EXTRAIT
* * *

Les hommes sont à la guerre ou au STO, les femmes entrent à l’usine, la cadette va être embauchée à la grillagerie, le père serre les dents.

On ferme la clouterie, l’ingénieur est muté à Paris “ça veut dire que désormais ceux qui vont décider connaîtrons plus l’usine. Lui, il la connaît encore, il y a travaillé, mais les prochains…”, les Forges de Sainte-Colombe deviennent l’Aciérie de Neuves-Maisons Châtillon, en ’65 ça sera “Tissmetal” “ça m’plait, ça fait jeune”
Puis la Société des tréfileries de Châtillon-Gorcy, Chiers-Châtillon-Gorcy, Tecnor, Trefil Union…
Restructuration au chronomètre, opération pour cause de soixanthuitite, évolution rationalisation, un ouvrier pour deux machines, fini le temps pour l’ouvrier avait “sa” machine, qu’il bichonnait, qu’il remettait entre les mains de son fils à son départ à la retraite, fini le temps où l’ouvrier connaissait sa machine, son rythme, ses faiblesses… “Une petite saignée de rien du tout pour vous rajeunir”, ablation de la câblerie, c’est maintenant les années 80′, 90′, les temps changent…

Le père à son fils :
Tu passes ton bac et tu dis rien à ton grand-père.”

* * *

Une suite de lignes:
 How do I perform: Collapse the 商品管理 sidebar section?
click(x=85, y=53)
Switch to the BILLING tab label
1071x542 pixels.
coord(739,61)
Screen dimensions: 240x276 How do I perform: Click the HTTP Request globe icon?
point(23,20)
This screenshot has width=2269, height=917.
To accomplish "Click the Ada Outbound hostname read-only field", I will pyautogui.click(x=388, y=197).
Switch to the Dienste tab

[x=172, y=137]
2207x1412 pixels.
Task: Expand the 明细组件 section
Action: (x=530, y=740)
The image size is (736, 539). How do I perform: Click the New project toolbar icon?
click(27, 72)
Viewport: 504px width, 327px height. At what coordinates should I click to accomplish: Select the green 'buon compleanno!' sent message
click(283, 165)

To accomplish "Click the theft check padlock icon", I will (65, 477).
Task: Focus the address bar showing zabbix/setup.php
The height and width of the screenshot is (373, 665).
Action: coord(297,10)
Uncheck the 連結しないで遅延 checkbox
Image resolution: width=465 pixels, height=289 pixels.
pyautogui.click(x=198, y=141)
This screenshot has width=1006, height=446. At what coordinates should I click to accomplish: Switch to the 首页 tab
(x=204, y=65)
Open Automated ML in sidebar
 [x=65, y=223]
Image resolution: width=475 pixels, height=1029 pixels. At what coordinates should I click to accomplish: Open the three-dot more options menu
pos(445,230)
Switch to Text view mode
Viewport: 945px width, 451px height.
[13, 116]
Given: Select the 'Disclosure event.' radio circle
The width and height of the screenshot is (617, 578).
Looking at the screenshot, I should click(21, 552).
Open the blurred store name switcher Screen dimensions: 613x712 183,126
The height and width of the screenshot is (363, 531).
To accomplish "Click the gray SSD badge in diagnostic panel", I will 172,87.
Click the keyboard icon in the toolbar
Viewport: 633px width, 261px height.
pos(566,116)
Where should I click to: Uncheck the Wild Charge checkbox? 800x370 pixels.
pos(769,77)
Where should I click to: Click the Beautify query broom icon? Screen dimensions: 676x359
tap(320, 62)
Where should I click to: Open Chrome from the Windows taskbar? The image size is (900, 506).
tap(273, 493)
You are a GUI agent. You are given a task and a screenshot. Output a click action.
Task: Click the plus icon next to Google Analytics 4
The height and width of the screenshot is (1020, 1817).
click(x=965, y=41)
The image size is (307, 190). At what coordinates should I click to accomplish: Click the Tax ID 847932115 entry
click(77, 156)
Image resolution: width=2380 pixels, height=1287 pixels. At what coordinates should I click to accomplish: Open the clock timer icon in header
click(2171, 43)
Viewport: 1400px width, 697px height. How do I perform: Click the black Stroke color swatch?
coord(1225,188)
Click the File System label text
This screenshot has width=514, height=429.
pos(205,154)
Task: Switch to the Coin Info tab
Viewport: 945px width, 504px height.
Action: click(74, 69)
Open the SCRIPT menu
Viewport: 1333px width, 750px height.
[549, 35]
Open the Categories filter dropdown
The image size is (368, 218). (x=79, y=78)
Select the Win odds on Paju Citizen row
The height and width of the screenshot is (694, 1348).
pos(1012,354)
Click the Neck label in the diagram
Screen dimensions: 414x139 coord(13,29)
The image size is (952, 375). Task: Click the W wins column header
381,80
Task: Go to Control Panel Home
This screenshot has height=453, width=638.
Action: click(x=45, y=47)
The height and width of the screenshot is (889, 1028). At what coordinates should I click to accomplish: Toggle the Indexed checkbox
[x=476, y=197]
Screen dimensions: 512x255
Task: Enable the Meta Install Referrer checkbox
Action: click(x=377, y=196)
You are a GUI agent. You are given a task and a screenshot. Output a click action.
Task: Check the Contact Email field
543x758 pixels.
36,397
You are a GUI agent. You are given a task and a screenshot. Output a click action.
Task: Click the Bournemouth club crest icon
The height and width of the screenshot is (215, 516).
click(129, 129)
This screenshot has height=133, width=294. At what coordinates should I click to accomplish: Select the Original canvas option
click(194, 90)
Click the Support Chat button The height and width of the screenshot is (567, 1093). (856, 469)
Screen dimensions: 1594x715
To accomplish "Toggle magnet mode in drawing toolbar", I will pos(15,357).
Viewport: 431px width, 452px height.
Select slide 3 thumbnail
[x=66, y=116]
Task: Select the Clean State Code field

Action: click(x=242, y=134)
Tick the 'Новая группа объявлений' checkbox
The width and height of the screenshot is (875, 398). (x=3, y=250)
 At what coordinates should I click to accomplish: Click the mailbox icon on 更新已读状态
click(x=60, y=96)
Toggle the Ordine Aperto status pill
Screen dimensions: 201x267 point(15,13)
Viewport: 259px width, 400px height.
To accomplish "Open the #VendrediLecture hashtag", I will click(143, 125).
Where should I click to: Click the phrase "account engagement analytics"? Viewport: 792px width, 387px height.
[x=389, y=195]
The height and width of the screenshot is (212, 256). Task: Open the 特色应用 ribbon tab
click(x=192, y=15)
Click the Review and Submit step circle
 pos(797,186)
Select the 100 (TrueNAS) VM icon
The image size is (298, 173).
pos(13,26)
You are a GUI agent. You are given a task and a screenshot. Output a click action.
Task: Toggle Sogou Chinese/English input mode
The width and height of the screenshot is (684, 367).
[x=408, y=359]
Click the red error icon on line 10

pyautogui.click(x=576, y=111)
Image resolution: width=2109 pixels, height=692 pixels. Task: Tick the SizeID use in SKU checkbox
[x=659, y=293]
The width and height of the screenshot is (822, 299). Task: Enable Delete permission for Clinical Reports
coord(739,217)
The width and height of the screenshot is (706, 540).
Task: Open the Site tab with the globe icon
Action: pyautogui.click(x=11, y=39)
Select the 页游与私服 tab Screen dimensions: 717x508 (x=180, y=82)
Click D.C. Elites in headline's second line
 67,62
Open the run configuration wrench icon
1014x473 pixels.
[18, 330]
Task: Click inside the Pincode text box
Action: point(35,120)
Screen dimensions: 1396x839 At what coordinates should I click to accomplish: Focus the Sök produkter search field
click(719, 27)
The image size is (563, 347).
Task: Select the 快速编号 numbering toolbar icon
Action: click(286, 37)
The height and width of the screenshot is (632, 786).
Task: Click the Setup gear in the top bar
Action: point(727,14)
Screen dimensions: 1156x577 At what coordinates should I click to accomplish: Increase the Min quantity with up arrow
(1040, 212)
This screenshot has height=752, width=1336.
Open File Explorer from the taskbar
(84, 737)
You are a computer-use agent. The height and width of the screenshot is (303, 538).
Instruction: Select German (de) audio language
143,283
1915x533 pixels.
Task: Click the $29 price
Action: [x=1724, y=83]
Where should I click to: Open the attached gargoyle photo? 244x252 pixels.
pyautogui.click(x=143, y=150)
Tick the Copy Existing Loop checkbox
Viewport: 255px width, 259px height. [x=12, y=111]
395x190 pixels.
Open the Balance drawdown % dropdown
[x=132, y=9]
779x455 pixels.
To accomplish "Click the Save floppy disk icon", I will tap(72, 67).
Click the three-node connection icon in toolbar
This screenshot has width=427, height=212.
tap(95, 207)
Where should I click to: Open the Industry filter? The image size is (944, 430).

* * *

Recopiez l'extrait en entier, sans y changer un seul mot ni un seul signe. Ces lignes ne servent à rien ici.

Les hommes sont à la guerre ou au STO, les femmes entrent à l’usine, la cadette va être embauchée à la grillagerie, le père serre les dents.

On ferme la clouterie, l’ingénieur est muté à Paris “ça veut dire que désormais ceux qui vont décider connaîtrons plus l’usine. Lui, il la connaît encore, il y a travaillé, mais les prochains…”, les Forges de Sainte-Colombe deviennent l’Aciérie de Neuves-Maisons Châtillon, en ’65 ça sera “Tissmetal” “ça m’plait, ça fait jeune”
Puis la Société des tréfileries de Châtillon-Gorcy, Chiers-Châtillon-Gorcy, Tecnor, Trefil Union…
Restructuration au chronomètre, opération pour cause de soixanthuitite, évolution rationalisation, un ouvrier pour deux machines, fini le temps pour l’ouvrier avait “sa” machine, qu’il bichonnait, qu’il remettait entre les mains de son fils à son départ à la retraite, fini le temps où l’ouvrier connaissait sa machine, son rythme, ses faiblesses… “Une petite saignée de rien du tout pour vous rajeunir”, ablation de la câblerie, c’est maintenant les années 80′, 90′, les temps changent…

Le père à son fils :
Tu passes ton bac et tu dis rien à ton grand-père.”